The 27-page draft also singles out the world-renowned Inn at Little Washington, which will soon celebrate its 40th anniversary in the town of about 135 people.
“There is deep concern that the town is too dependent on the Inn at Little Washington, both as a source for tourism and as a source of revenue,” the draft states. “The community needs to bring a more diverse mix of tourist and non-tourist based businesses into the town to attract tourists and residents as well as provide more jobs for the local community.
“These businesses should be light manufacturing or service industries so that they minimally impact the local environment,” it adds.
The draft is also critical of the main Warren Avenue entrance into the 18th century town, said to be surveyed by George Washington: “[N]ot very welcoming, with a decrepit shell of a motel, three old houses in disrepair, and a commercial construction business as three of the first four images a visitor sees.”
That said, the preliminary document is far more laudatory of Washington than critical, calling it “a modern town that maintains its rural charm . . . with a unique blend of agriculture character and historic significance.”
“The location of the town, almost next to Shenandoah National Park, enables its citizens to enjoy panoramic views of the Blue Ridge Mountains,” the draft points out. “Washington’s mixture of open spaces, village-style commerce, historic residences, cultural offerings, and local government activities is fundamental to its economic, historic and aesthetic character.”
So what might Washington look like in the years and decades to come?
“The future town of Washington would be an attractive venue,” the draft foresees. “It would have its phone lines and cable lines buried, the street lighting would be sufficient . . . The buildings would be attractive, architecturally diverse, and represent different scales of size.
“There would be housing that was reasonably priced,” it continues, although the town “would not have housing subdivisions, would not have a number of houses each built to the same or similar specifications on quarter or half-acre lots.”
And yes, the draft assures, the town’s unparalleled view sheds would be preserved.
It should be pointed out that much of the draft is based on community comment at several public meetings of late, which allowed the opportunity for questions, discussion and even small-group brainstorming.
This first draft of the plan, released at the planning commission’s meeting on Monday evening, will be presented to both the town council and public later this month for review and feedback, with a second draft submitted around mid-April, and a third draft by the end of May.
When the finished comprehensive plan is ultimately presented to the town council for final approval in July, it will be only the second time that the document has undergone a major revision.
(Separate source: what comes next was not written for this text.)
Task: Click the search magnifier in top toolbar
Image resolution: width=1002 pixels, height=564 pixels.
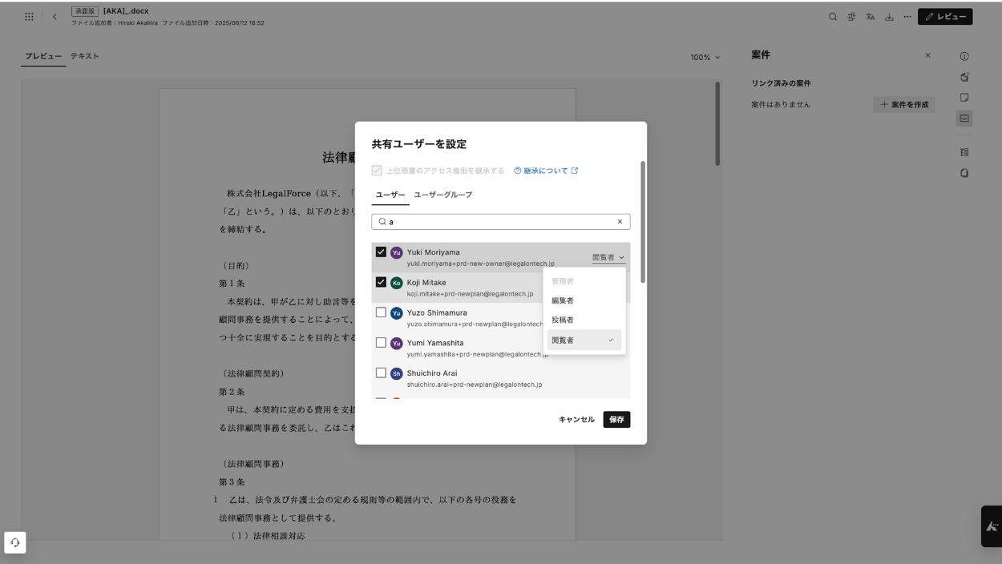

The original comprehensive plan was adopted in August 1986.
The town’s draft should not be confused with Rappahannock County’s comprehensive plan, which is also currently being revised. That said, the town’s draft recognizes that Washington is an “integral part of Rappahannock County” and therefore its planning process should integrate with the county’s planning process and goals.
“The two entities must coordinate because the town is — and wishes to continue to be — the county seat [and] each entity’s comprehensive plan affects the other (for example, the current county comprehensive plan designates the town as one of three targeted areas in the county for population growth),” the draft states.
Fred Catlin, chairman of the town planning commission, tells the Rappahannock News: “As you know, the town of Washington . . . is undergoing a form of self-study and introspection. This is a pivotal time . . . The comprehensive plan serves as a blueprint for the town’s future.”
Catlin stressed that this first draft is a “reconstruction and not just a revision” and while it incorporates “vision and guiding principles” it is still a “very rough first draft.”
He said the commission over the next five or so months will be counting on broad input from town and county residents, as well as business owners, as the document is improved and edited. There will be another public forum on April 8, public working sessions with the town council in April and May, and public meetings of the planning commission on the fourth Monday of each month.